OpenShift Ansible
TAGS:OpenShift Ansible origin/release-3.9
ON ALL HOSTS
vim /etc/ssh/sshd_config - (permitRootLogin prohibit-password, PasswordAuthentication no;)
vim /root/.ssh/authorized_keys - paste your key
service sshd restart
ssh-keygen
vim /root/.ssh/authorized_keys - paste all pub keys from all machines
vim /etc/hosts - paste all hostnames, etc
1.1.1.39 os7.exampler.com
1.1.1.69 os5.exampler.com
1.1.1.74 os3.exampler.com
1.1.1.83 os4.exampler.com
1.1.1.37 os1.exampler.com
1.1.1.56 os2.exampler.com
for i in 1 2 3 4 5 7; do ssh -x os$i.exampler.com 'yum -y install wget git net-tools bind-utils iptables-services bridge-utils bash-completion epel-release docker PyYAML python-ipaddress; yum -y update'; done
vim docker (sample file, we will copy it to /etc/sysconfig)

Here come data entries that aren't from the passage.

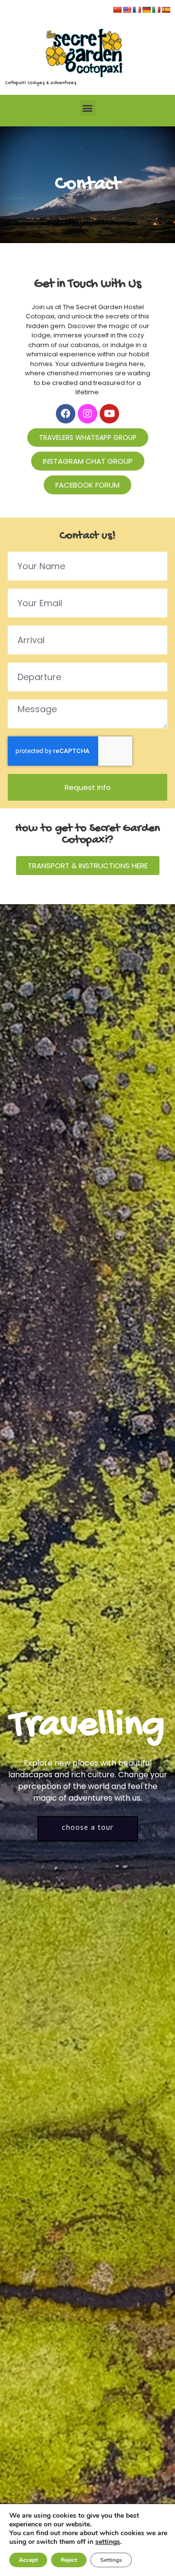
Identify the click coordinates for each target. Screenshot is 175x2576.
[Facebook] (65, 413)
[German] (146, 10)
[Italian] (156, 10)
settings (107, 2542)
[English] (126, 10)
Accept (28, 2560)
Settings (111, 2560)
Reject (69, 2560)
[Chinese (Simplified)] (117, 10)
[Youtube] (109, 413)
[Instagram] (87, 413)
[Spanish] (165, 10)
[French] (136, 10)
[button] (88, 108)
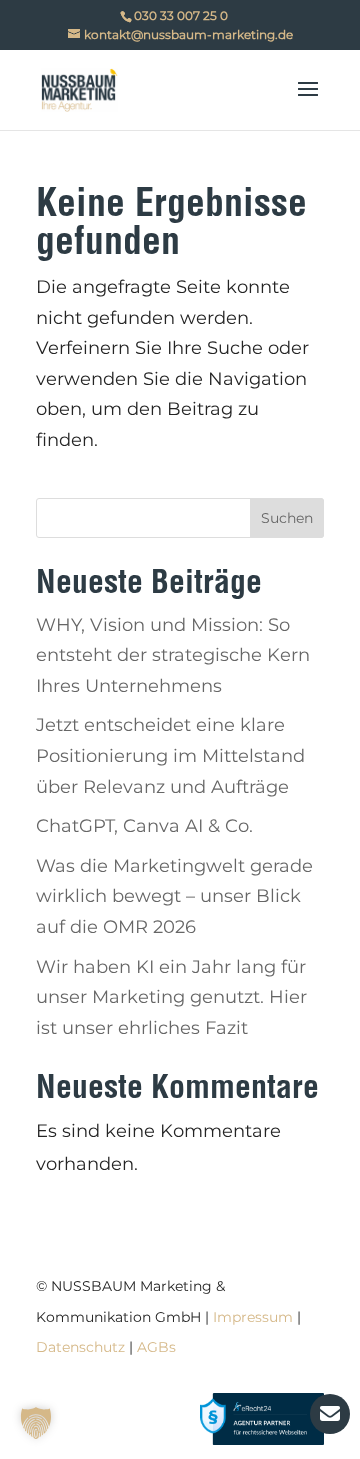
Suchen (287, 518)
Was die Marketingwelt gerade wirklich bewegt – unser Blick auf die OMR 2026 (174, 896)
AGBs (156, 1347)
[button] (36, 1423)
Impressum (253, 1317)
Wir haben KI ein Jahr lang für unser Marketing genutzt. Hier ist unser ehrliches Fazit (171, 997)
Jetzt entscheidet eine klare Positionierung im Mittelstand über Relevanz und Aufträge (170, 755)
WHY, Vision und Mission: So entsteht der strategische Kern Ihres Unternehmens (173, 655)
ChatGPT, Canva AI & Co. (144, 826)
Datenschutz (80, 1347)
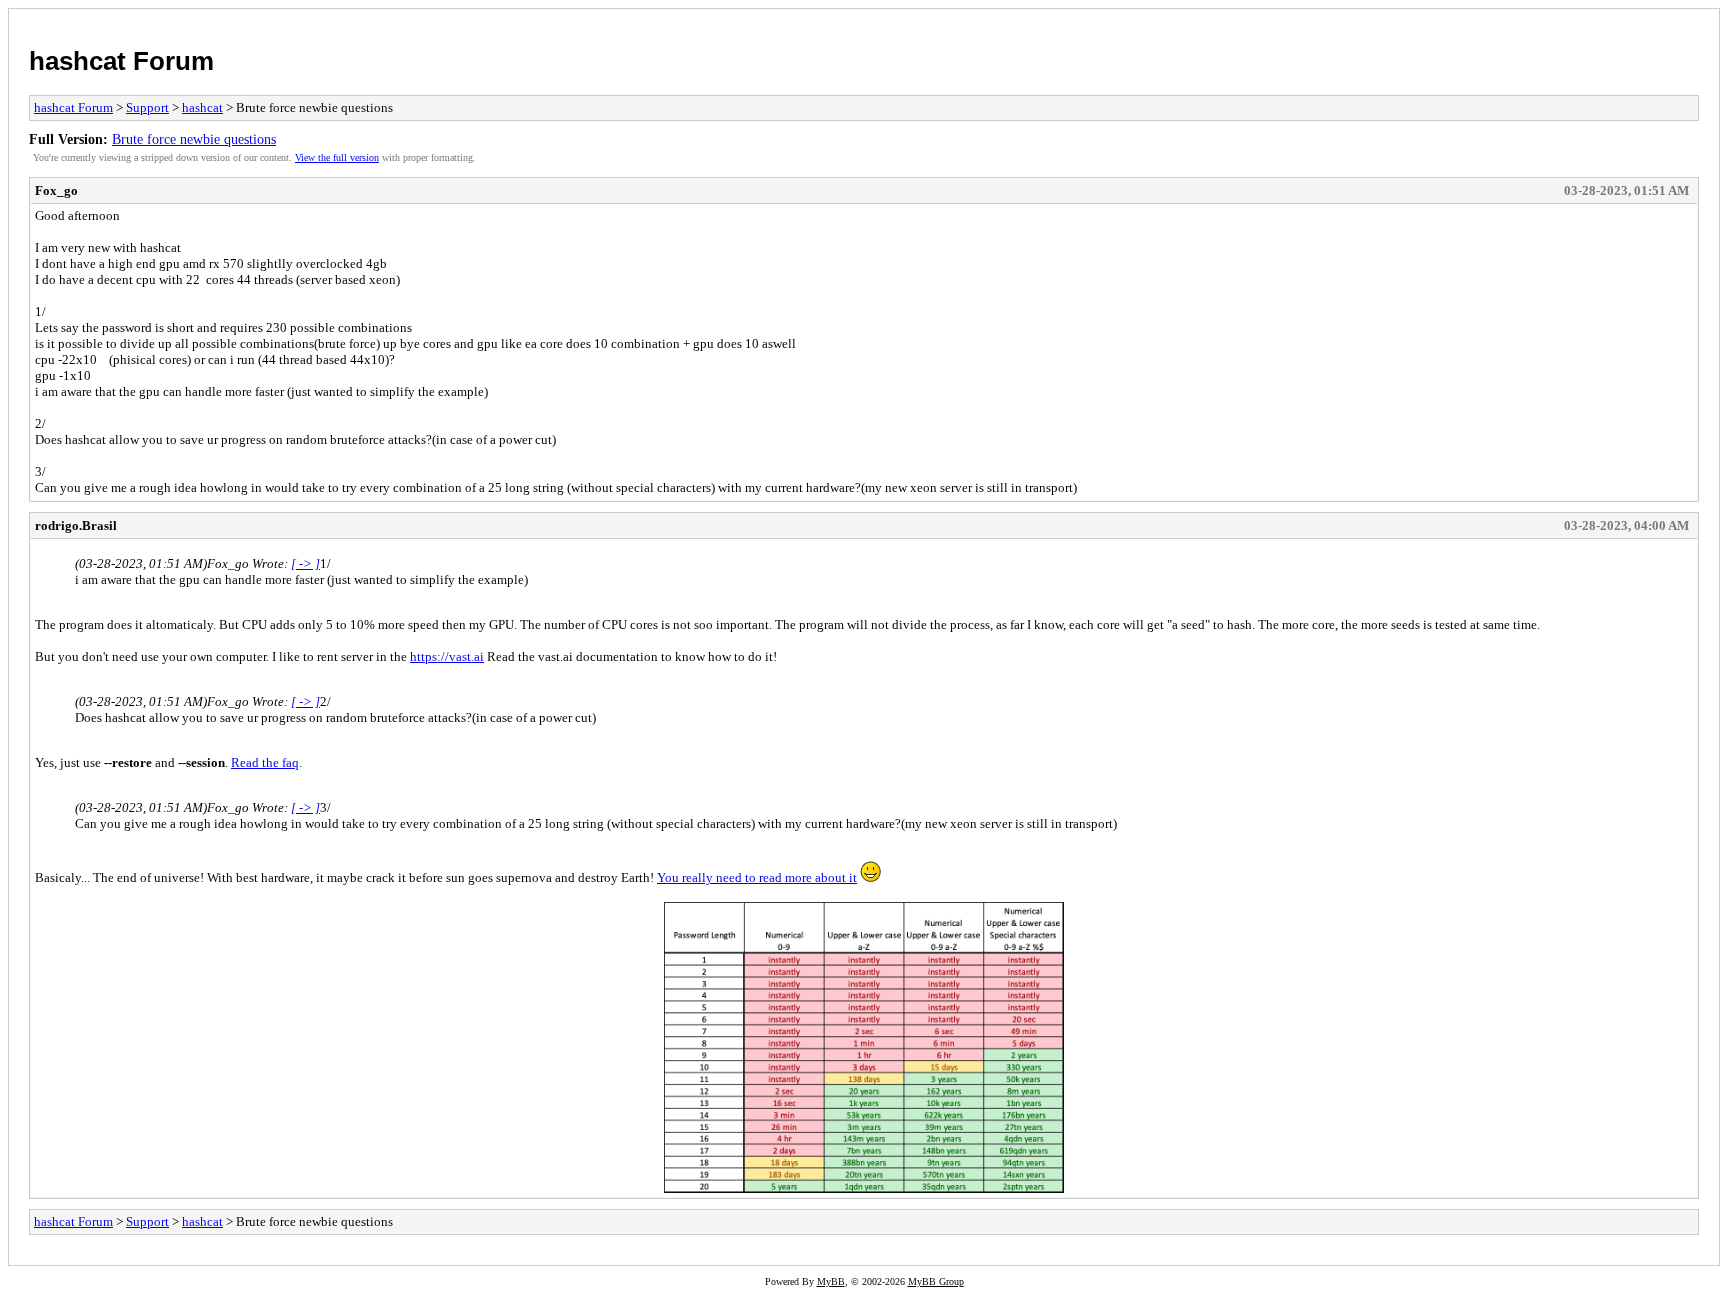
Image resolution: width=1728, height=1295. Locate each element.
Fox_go (56, 190)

OPTIONS='--selinux-enabled --log-driver=journald --signature-verification=false --insecure-registry 172.30.0.0/16'
if [ -z "${DOCKER_CERT_PATH}" ]; then
DOCKER_CERT_PATH=/etc/docker
fi
Copy file on all nodes:
for i in 1 2 3 4 5 7; do scp docker os$i.exampler.com:/etc/sysconfig/docker; systemctl restart docker; done
for i in 1 2 3 4 5 7; do ssh -x os$i.exampler.com 'systemctl restart docker'; done
On Deploy Node
Setup DNS server
yum install -y epel-release
yum install -y named
vim /etc/named.cond
vim /etc/named/test-os.com.zone
Enable service and firewall
systemctl enable named
systemctl restart named
firewall-cmd --permanent --add-port=53/tcp
firewall-cmd --permanent --add-port=53/udp
firewall-cmd --reload
Check it -
ssh vm2
dig @10.220.106.245 oss.test-os.com
Install packages and os
yum -y install ansible pyOpenSSL python-lxml java-1.8.0-openjdk-headless httpd-tools patch python2-passlib
git clone https://github.com/openshift/openshift-ansible.git
cd openshift-ansible
git checkout remotes/origin/release-3.9
vim hosts
NFS (on deployment host)
yum -y install nfs-utils nfs-utils-lib
systemctl enable rpcbind
systemctl enable nfs-server
systemctl enable nfs-lock
systemctl enable nfs-idmap
systemctl start rpcbind
systemctl start nfs-server
systemctl start nfs-lock
systemctl start nfs-idmap
add:
openshift_master_htpasswd_file=/etc/origin/master/htpasswd
cat /etc/origin/master/htpasswd
grafadmin:$apr1$gGoz5HDo$k7ft2vFTNXhWykxtdjead/
test@com:$apr1$ehx/M4nF$0wd3uK7VFzLWc2pU1Segsd/
cognoz:$apr1$d986J3RM$kCQfaztYcKOzBI2aPssdB.Ef.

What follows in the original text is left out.